Select Committee on Transport Second Report


7  CONCLUSION

71. We believe that the Government has taken the wrong decision to reject the CAA's case for the levy to finance the return journeys of passengers stranded by the collapse of their air carrier and to provide refunds.

72. An opportunity to improve consumer protection has been lost. The present arrangement in which ATOL passengers have protection and others do not is plainly unfair. We believe that as the market covered by ATOL shrinks, and the number of unprotected passengers grows, the present arrangements will become increasingly untenable. The Government's decision however means that the present inadequate arrangements will be prolonged.

73. The Government has ignored the CAA, the industry regulator, which has produced a well argued and robust case for a levy on all flights originating from the UK. Worse, there is no evidence of sound, or indeed any serious analysis underpinning the Government's decision. The quality of the written evidence submitted by the Government to this inquiry was strong on assertion but weak on substance, and the Minister proved unpersuasive at our hearing.

74. Meanwhile, the Government is spending time embedding voluntary arrangements for repatriation which do not guarantee the stranded passenger a flight home and which are bound to be structurally fragile. This is an amateurish approach.

75. The Government has asked the CAA to examine whether tour operators' obligations under the Package Travel Directive could be fulfilled by moving away from ATOL bonds to a system that avoided tying up capital and creating barrier to market entry.[130] While this is welcome evidence that the Government recognises the practical difficulties for tour operators of the ATOL arrangements, it will do nothing to ease the problems of protection for the growing numbers of travellers whose arrangements are made independently.

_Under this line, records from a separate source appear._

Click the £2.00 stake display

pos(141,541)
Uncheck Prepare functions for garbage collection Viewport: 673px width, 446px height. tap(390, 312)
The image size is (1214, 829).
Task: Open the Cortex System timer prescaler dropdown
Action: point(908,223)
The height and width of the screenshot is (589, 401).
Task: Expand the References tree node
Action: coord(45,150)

76. The Government has said in response to our predecessors' report that the European Package Travel Directive is in the "early stages" of review by the Commission, and that there may be a legislative proposal in 2006.[131] This hardly amounts to a firm promise of early action by the Commission or enhanced protection for travellers in the mean time. The Government has provided us with no further details about what European legislative proposals might emerge, so we can make no assumptions about whether these are likely to enhance air passenger protection or not. These are not sound grounds for delaying effective action now at a national level. Demonstrably successful UK policies might also contribute positively to wider European policy development. Instead, the Government appears content to wait passively on what has been glacial progress to date on this matter in Europe.[132] Meanwhile, millions of UK air travellers continue to fly unprotected against carrier collapse.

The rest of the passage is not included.